● **Passage provided**
════
The whitepaper is an initiative by VU Campus Center for AI & Health. Three institutes, Vrije Universiteit Amsterdam, Amsterdam UMC and Amsterdam University of Applied Sciences collaborate in multidisciplinary consortia to tackle AI challenges from all angles. The paper addresses the mechanisms behind current implementation barriers. Such collaboration is essential to create innovative, human-centred AI with tangible benefits for patients, relatives, healthcare professionals and society.
Potential to provide relief in healthcare
The societal need for health and healthcare innovation is clear. Rising demand and staff shortages put pressure on professionals, while AI can support decision-making and take over administrative tasks. ''With an ageing population, a record number of cancer diagnoses and increasing mental health issues, by 2050 nearly one in three Dutch workers would need to be in healthcare. AI can ease this burden on many levels'', Mark Hoogendoorn explains, AI scientist at VU Amsterdam, collaborating under the umbrella of VU Campus Center for AI and Health.
Success depends on human factors
The successful integration of AI in healthcare depends on a few key human factors: co-creation, AI knowledge and skills among healthcare professionals, and user accountability and acceptance of AI models. These factors directly affect the acceptance, usability and effectiveness of AI in healthcare and ultimately patient outcomes. Researchers stress AI as a complement, not a replacement. ''In breast cancer screening, for example, combining an AI system with the expert knowledge of a radiologist leads to improved accuracy as compared to either the individual radiologist or a standalone AI system'', says Hoogendoorn.
AI reliability beyond metrics
But the reliability of AI is challenged by dataset complexity, size and completeness, which limits generalisability. ''For me as a healthcare professional it is imminent that the AI model is trustworthy, robust and that I am able to understand why the model provides a certain output'', says Edwin Geleijn, physiotherapist at AUMC. Real-world evaluations therefore remain crucial.
Challenges in AI lifecycle
Beyond development, deployment and monitoring raise challenges such as legal issues, data sharing, technical integration and workflow alignment. Such as legal issues around the use of data and AI in clinical practice, data availability and sharing between institutions, technical implementation and integration in clinical workflow.
Collaborating for reliable AI in healthcare
Promising directions lie in both technical and organisational innovations: better AI development, improved data management, training for professionals, and practical monitoring. Addressing human, technological and infrastructural challenges is essential. The researchers look forward to advancing these innovations with the broader AI healthcare community.
════
● **Data excerpts**
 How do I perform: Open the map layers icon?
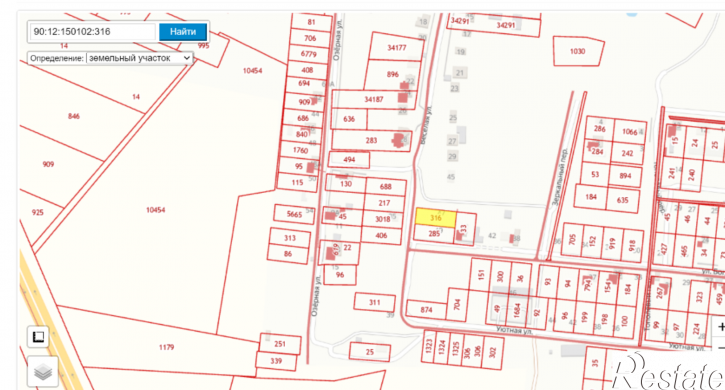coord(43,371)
════
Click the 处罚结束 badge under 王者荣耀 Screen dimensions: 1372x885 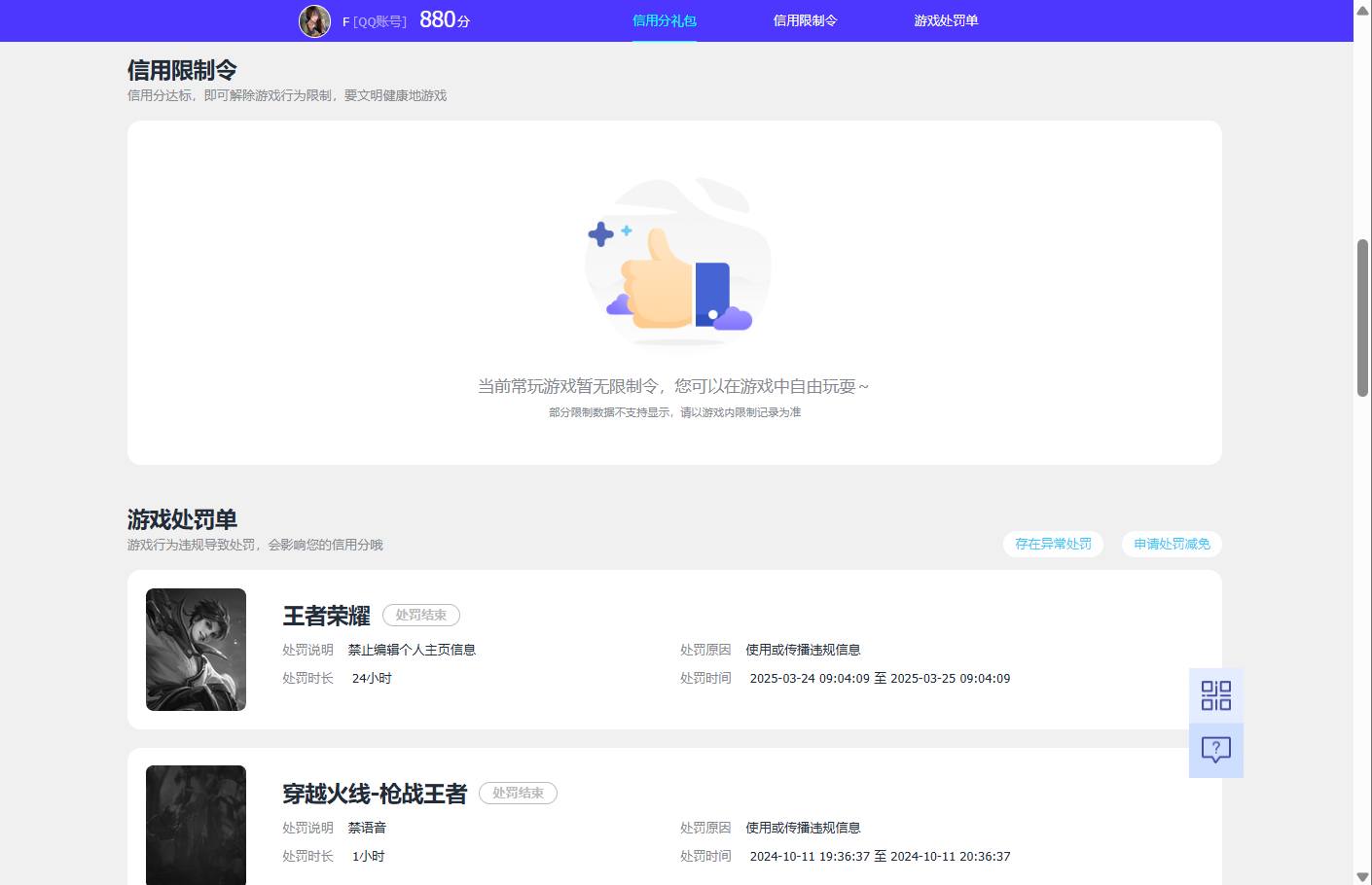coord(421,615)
════
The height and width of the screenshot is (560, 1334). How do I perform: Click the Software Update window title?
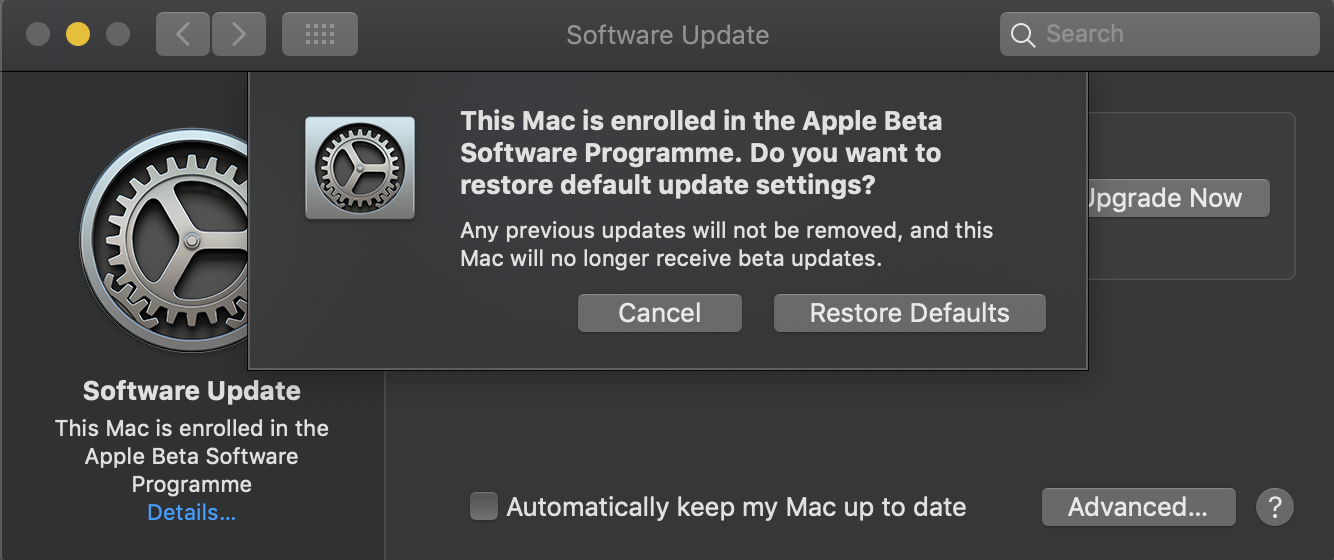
════
● **Task instructions**
Can you repeat the stretch of the text on AI in healthcare from "Success depends on" through "system'', says Hoogendoorn.", updated so that "co-creation" is replaced with "joint design"?

● **Result of the task**
Success depends on human factors
The successful integration of AI in healthcare depends on a few key human factors: joint design, AI knowledge and skills among healthcare professionals, and user accountability and acceptance of AI models. These factors directly affect the acceptance, usability and effectiveness of AI in healthcare and ultimately patient outcomes. Researchers stress AI as a complement, not a replacement. ''In breast cancer screening, for example, combining an AI system with the expert knowledge of a radiologist leads to improved accuracy as compared to either the individual radiologist or a standalone AI system'', says Hoogendoorn.